Ob und wann das neue Antibiotikum für die Behandlung von Infektionen bei Menschen eingesetzt werden kann, ist noch unklar. Es ist zudem nur gegen bestimmte Bakterienarten wirksam – die sogenannten gram-positiven. Hoffnung machen die Ergebnisse aber allemal.
Multiresistente Keime
Infektionen mit Bakterien lassen sich in der Regel erfolgreich mit Antibiotika behandeln. Einige Bakterien sind aber widerstandsfähig gegen viele verschiedene Antibiotika. Man spricht von multiresistenten Erregern (MRE), gegen die die meisten Antibiotika nicht wirken. Die gängigsten MRE sind folgende:
- MRSA steht für Methicillin-resistenter Staphylococcus aureus. Dies ist eine resistente Bakterienart, die sich in den vergangenen Jahrzehnten stark vermehrt hat. Dieser Bakterientyp ist resistent gegen sämtliche Beta-Lactam-Antibiotika – das sind Antibiotika, die in ihrer Struktur auf Penicillin zurückgehen. Meist sind MRSA-Bakterien gegen weitere Antibiotika resistent und somit multiresistent.

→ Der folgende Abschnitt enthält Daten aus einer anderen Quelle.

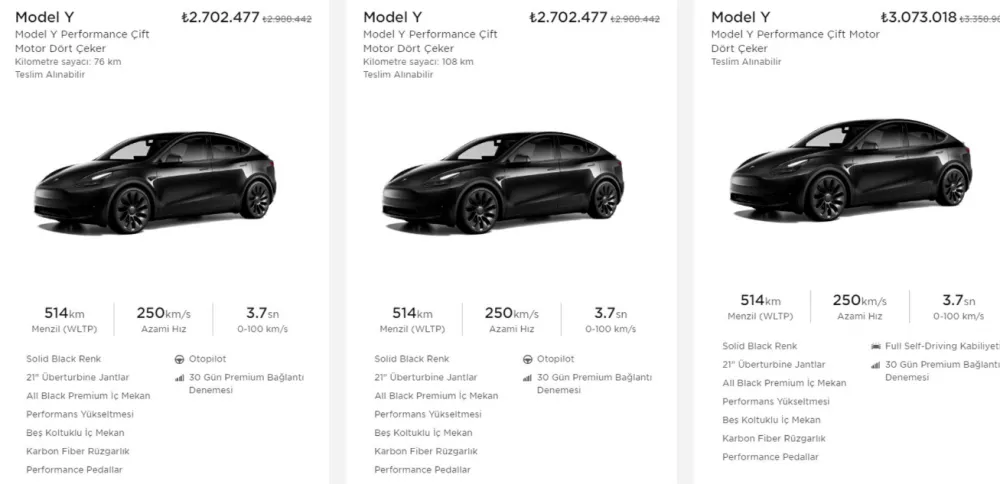
Task: Open the car image of the ₺3.073.018 listing
Action: [x=850, y=169]
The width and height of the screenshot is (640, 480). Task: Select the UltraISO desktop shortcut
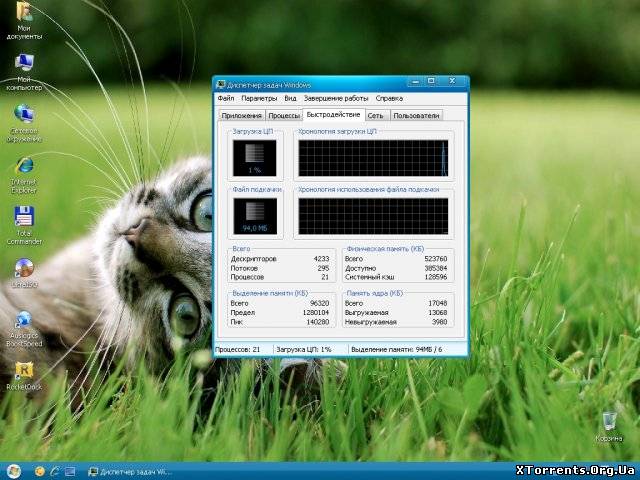(x=24, y=268)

- ESBL steht für Extended-Spectrum-Beta-Lactamasen. Das sind Enzyme, die Beta-Lactam-haltige Antibiotika spalten können. Daher sind sogenannte ESBL-bildende Bakterien gegen diese Antibiotika resistent. Bei gesunden Personen stellen diese Keime keine Gefahr dar. Sie gehören meist zu den natürlichen Darmbewohnern des Menschen. Wenn sie jedoch in eine Wunde gelangen, können sie zu Infektionen führen – insbesondere bei abwehrgeschwächten Personen.
- VRE steht für Vancomycin-resistente Enterokokken. Das sind Bakterien, die mit Streptokokken verwandt sind. Enterokokken sind gegen das Reserveantibiotikum Vancomycin und weitere Antibiotika resistent. Sie lassen sich daher schwer bekämpfen.
- Die Informationen ersetzen keine ärztliche Beratung und dürfen daher nicht zur Selbsttherapie verwendet werden.